The PS2 exception is that, once it became obvious this was possible, someone else figured out how to use a console "cheater adapter" to make a similar modification to the PS2 version. But, this change requires the purchase of separate hardware as well.

The root cause of this scandal is the fact that, in order to remain "kid friendly," the ESRB actually doesn't have a rating equivalent to the movie "R". The content restrictions on "M" games are much more analogous to those on PG-13 movies. Video games analogous to "R" rated movies must be sold as "AO," which stands for "Adults Only." Much as with the movies' "X" rating - which technically could be used to explore, say, emotionally difficult themes that are not for younger viewers - tainting by association with purely sexual titles has caused most mainstream distributors to view its stamp on a title as pure commercial poison. It's not hard to imagine a world in which movies had no "R" rating, and had to choose between PG-13's lesser sex, violence, language and emotional intensity or X's anything goes without widespread distribution. Studios would push PG-13 absolutely as far as they could and back off the line only when forced. In the world in which we do live - in which retailers like Wal-Mart absolutely refuse to stock "AO" games - video game companies have instead decided to push "M" absolutely as far as they can.
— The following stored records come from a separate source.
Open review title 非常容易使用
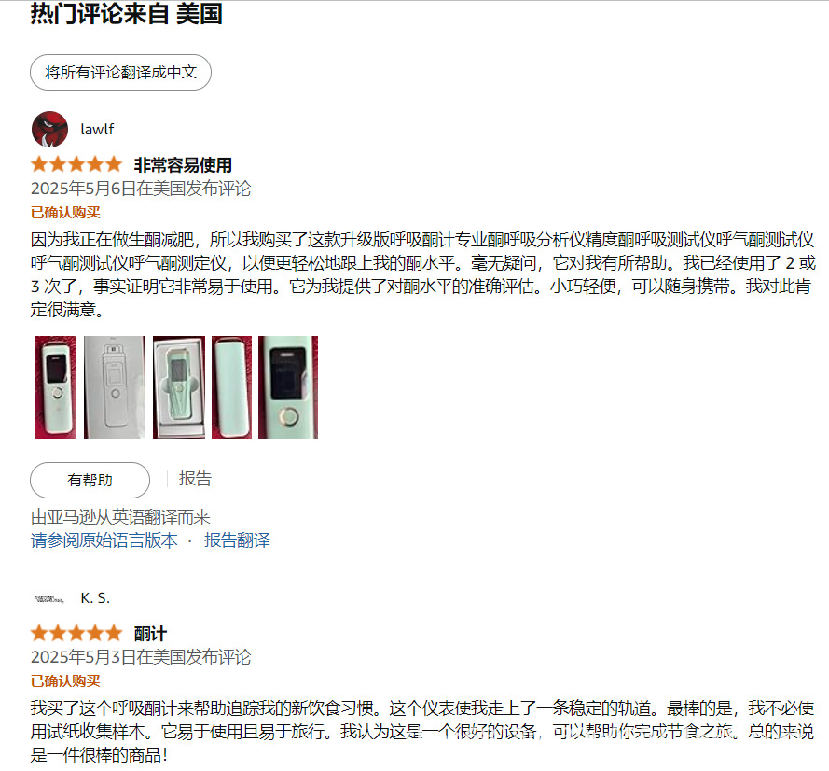The width and height of the screenshot is (829, 771). pos(183,164)
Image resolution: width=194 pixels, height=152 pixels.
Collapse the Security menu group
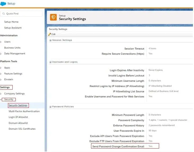point(1,99)
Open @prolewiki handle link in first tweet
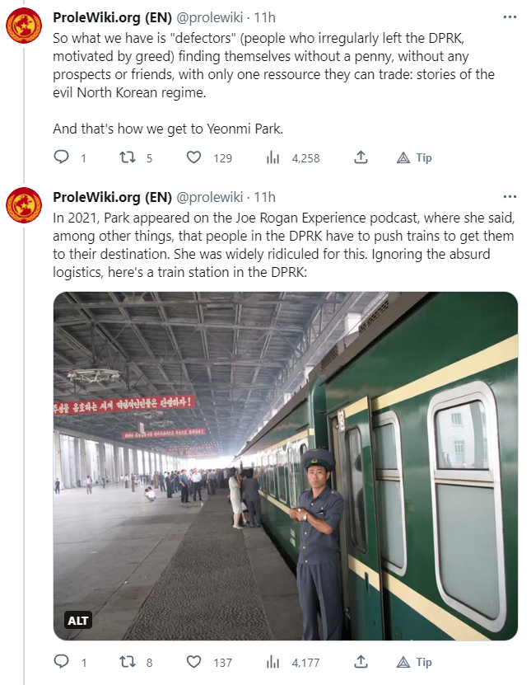 pyautogui.click(x=210, y=17)
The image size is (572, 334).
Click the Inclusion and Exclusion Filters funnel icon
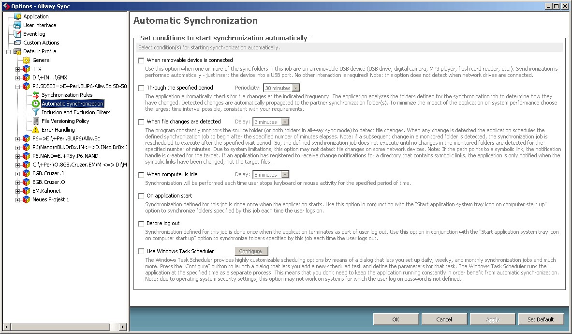(x=36, y=112)
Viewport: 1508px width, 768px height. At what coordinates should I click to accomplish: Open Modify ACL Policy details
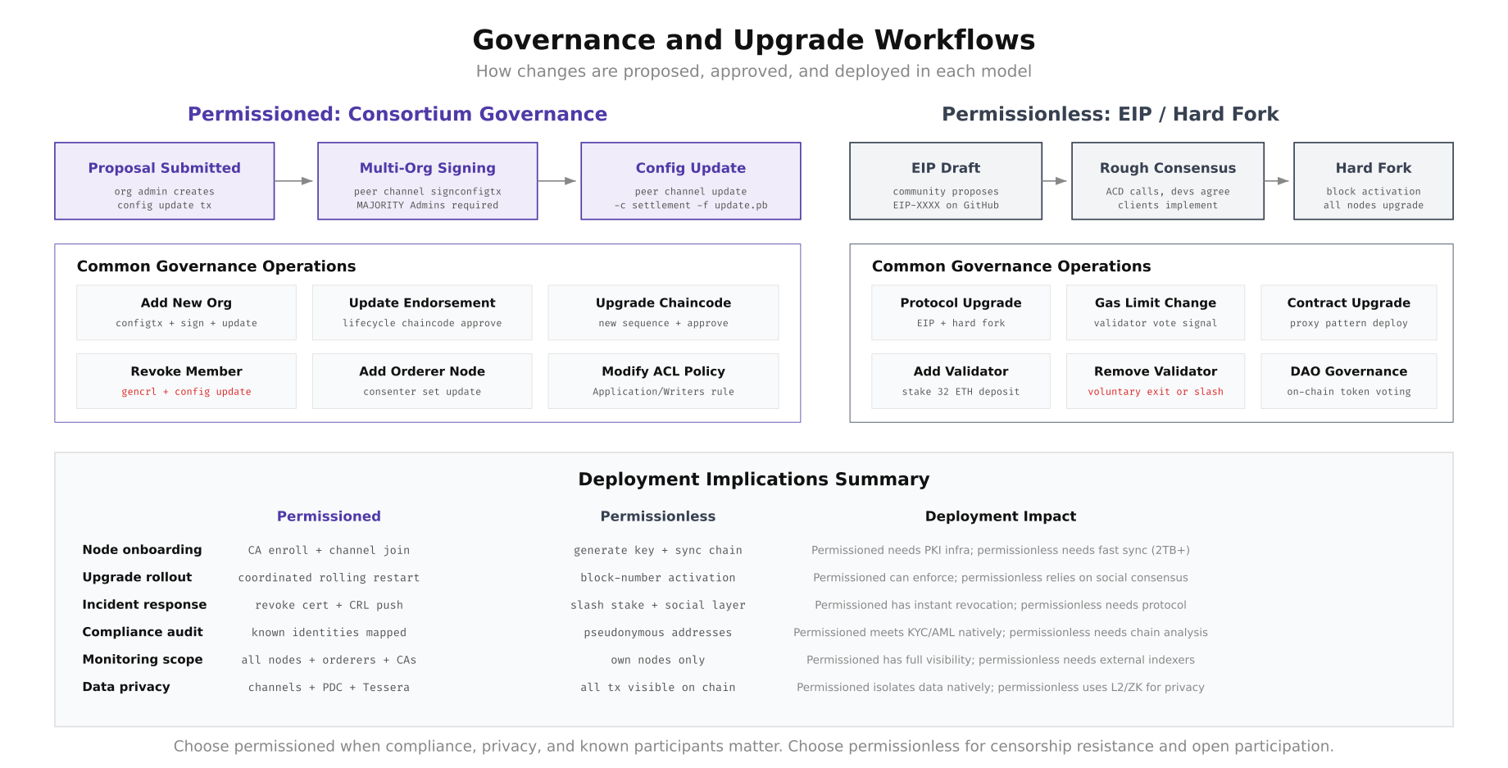[663, 380]
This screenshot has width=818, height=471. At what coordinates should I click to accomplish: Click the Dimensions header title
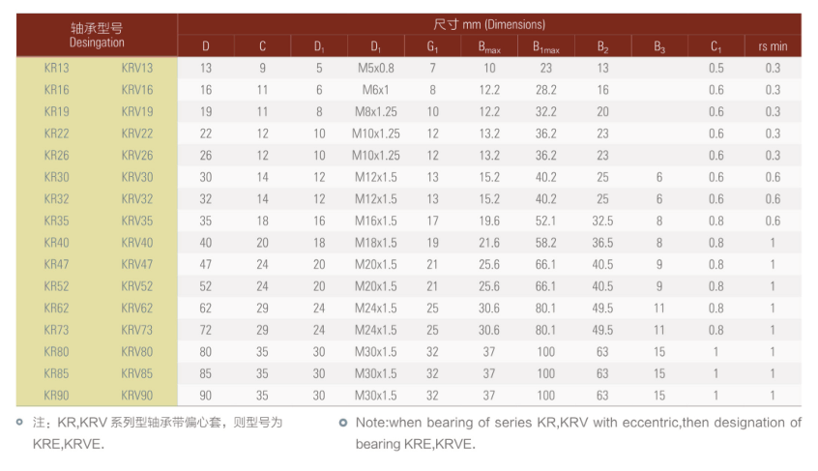coord(489,24)
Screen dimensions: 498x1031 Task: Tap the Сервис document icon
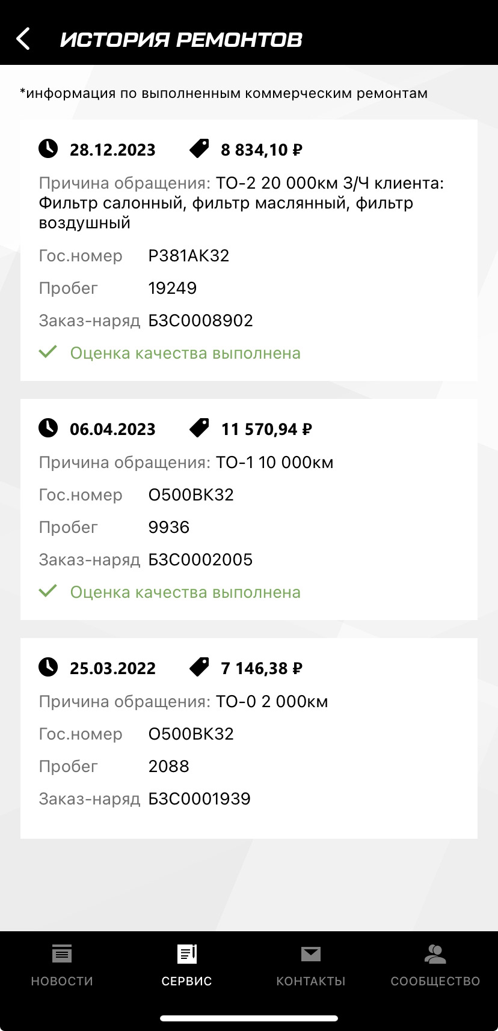186,953
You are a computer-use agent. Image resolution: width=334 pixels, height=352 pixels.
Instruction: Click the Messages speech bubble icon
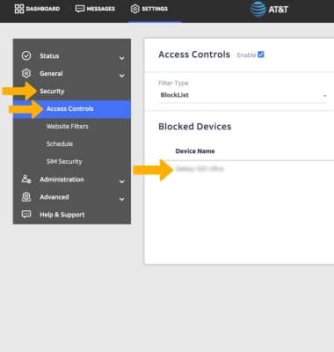pos(80,9)
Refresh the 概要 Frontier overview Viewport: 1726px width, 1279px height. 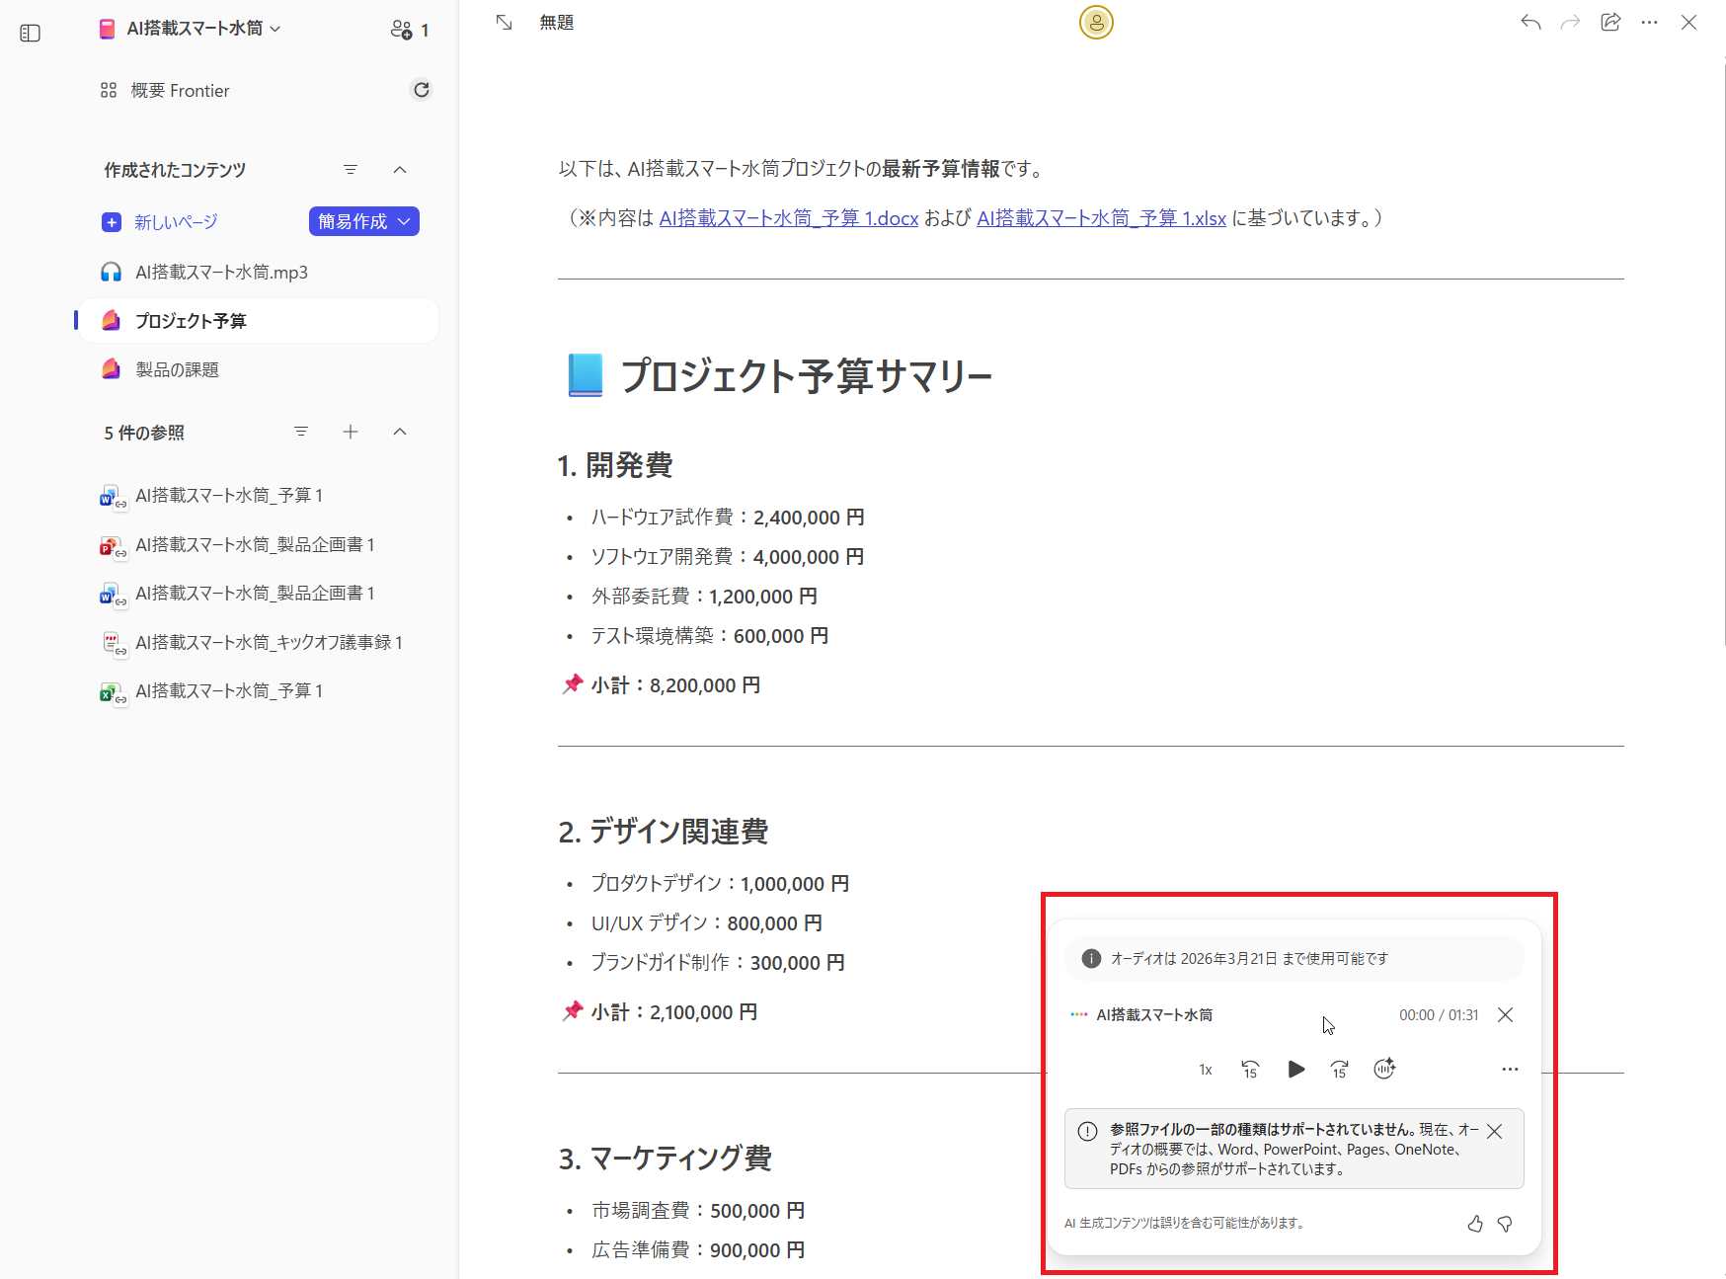tap(422, 90)
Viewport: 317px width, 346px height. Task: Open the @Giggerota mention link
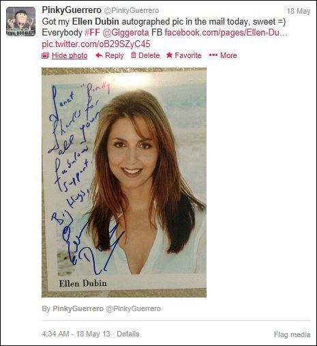click(x=125, y=33)
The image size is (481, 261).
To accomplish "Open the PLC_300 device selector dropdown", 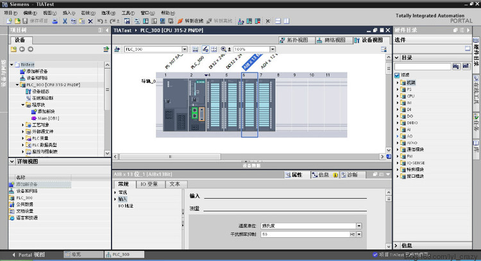I will tap(184, 49).
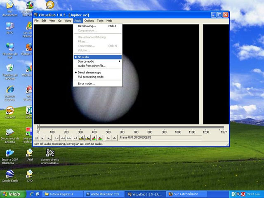
Task: Choose Audio from other file...
Action: (92, 66)
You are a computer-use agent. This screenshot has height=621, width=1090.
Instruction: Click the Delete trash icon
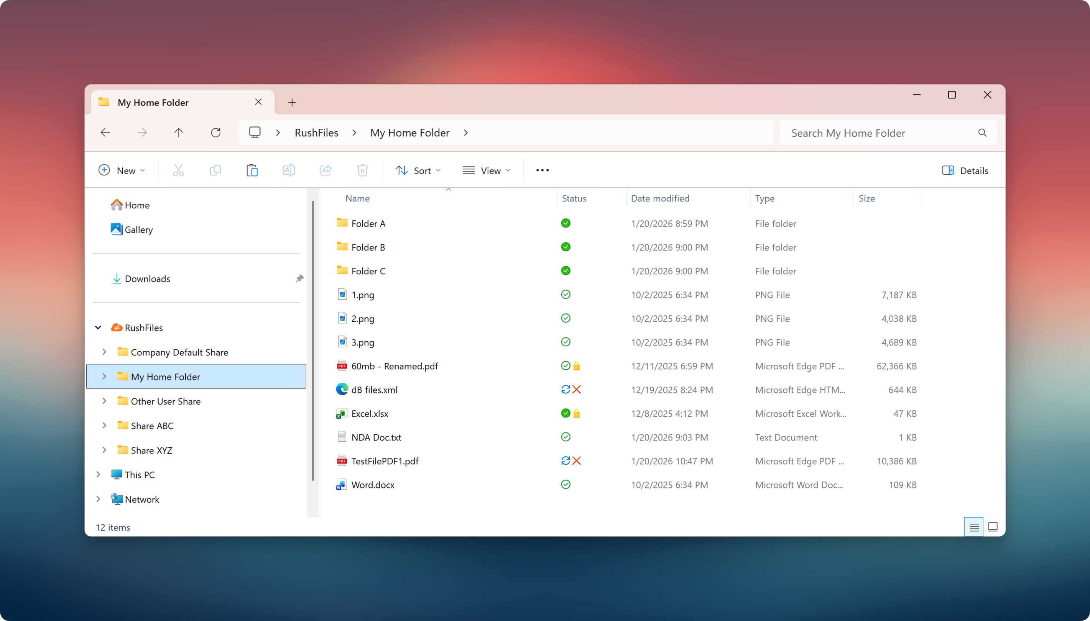[362, 171]
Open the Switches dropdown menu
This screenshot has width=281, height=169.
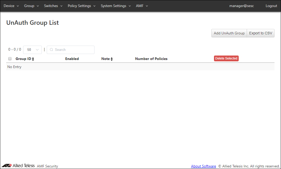click(53, 6)
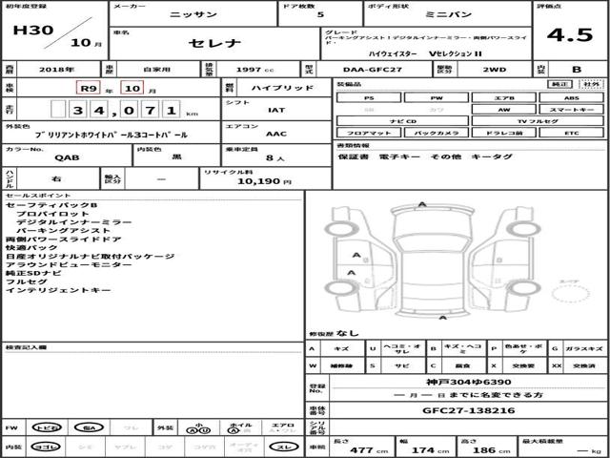Click the circled ヨゴレ mark in 内装 row

(42, 447)
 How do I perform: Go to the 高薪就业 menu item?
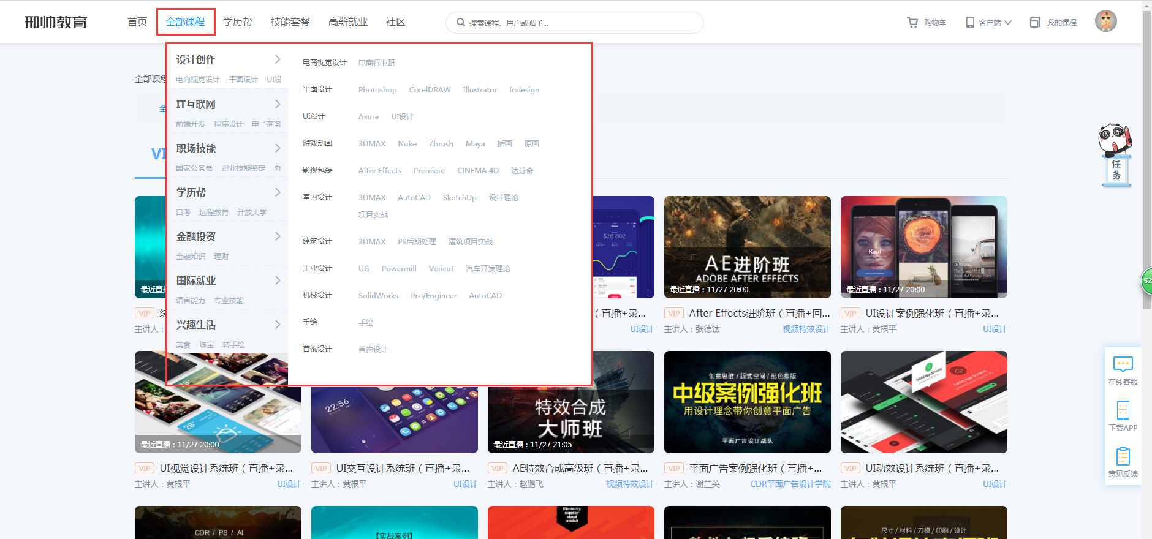coord(347,22)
It seems unlikely that the legislators in our great nation - who apparently have the war so completely under control that their main concerns are flag burning and video game regulation - will keep their noses where they belong. A new rating between "M" and "AO" could go a long way to encouraging the growth of actual titles for adults. The standard we have now encourages video game producers to try to cram as much as possible into PG-13 - and then forces everyone to look the other way when actual thirteen year olds try to buy it. It's a disservice to video game consumers old and young alike. But I don't expect this recent debacle to move us any further in the proper direction.